We’ll be coming here anyway. Funerals take place on Saturdays.”
“What’s the alternative?” I asked.
“They can be scattered here, in the Garden of Remembrance, if you would prefer,” he said. “That way, you wouldn’t need to provide for a container.”
“Container?” I asked.
“If you wanted to take the ashes away, you would have to provide or pay for a container. Perhaps a box or an urn.”
“Oh,” I said. “No. Just have them scattered here, then. I don’t want them.”

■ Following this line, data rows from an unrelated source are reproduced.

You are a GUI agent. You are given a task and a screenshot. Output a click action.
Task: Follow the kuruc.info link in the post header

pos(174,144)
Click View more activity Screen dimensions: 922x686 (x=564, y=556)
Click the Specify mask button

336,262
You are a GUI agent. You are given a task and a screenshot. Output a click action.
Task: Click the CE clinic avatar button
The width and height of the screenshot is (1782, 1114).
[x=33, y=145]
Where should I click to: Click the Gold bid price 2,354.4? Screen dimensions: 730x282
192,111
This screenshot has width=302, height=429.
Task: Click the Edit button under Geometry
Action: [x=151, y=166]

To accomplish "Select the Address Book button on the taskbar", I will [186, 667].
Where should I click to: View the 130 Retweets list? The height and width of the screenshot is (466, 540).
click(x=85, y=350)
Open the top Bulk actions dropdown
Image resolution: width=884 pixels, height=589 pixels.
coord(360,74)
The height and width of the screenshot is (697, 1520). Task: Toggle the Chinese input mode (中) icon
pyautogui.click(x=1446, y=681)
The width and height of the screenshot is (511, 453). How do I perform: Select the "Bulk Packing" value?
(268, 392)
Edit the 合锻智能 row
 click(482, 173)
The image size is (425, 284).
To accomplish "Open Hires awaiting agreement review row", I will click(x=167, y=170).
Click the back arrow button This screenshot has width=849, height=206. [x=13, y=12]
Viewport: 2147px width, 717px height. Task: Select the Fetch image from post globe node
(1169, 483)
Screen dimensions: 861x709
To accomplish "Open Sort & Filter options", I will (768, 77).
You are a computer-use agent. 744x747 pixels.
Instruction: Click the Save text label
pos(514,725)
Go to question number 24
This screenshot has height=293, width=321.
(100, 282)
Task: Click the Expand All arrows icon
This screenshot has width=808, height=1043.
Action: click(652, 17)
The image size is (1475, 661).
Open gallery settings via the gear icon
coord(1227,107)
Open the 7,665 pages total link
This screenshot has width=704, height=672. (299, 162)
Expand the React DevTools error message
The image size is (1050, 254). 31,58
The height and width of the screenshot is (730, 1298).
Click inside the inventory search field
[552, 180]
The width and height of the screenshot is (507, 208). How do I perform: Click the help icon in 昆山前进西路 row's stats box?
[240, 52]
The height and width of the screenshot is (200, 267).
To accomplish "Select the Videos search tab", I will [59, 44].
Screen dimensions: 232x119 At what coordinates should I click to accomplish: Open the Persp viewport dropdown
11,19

“Right,” he said. “That will be all, then. I’ll send you an itemized receipt in due course.”
“Thank you,” I said. “That will be fine.”
He nodded to me, it was almost a bow, and then he walked quickly across to his car and drove away. I wondered if funeral directors laughed more at home than other people to make up for the solemnness of their work or whether they are so conditioned to having a sad disposition that they have difficulty letting their hair down.
I was left standing alone in the crematorium parking lot with that strange feeling of having mislaid something but wasn’t quite sure what, like when you leave a shopping bag on the counter and get halfway home before realizing it.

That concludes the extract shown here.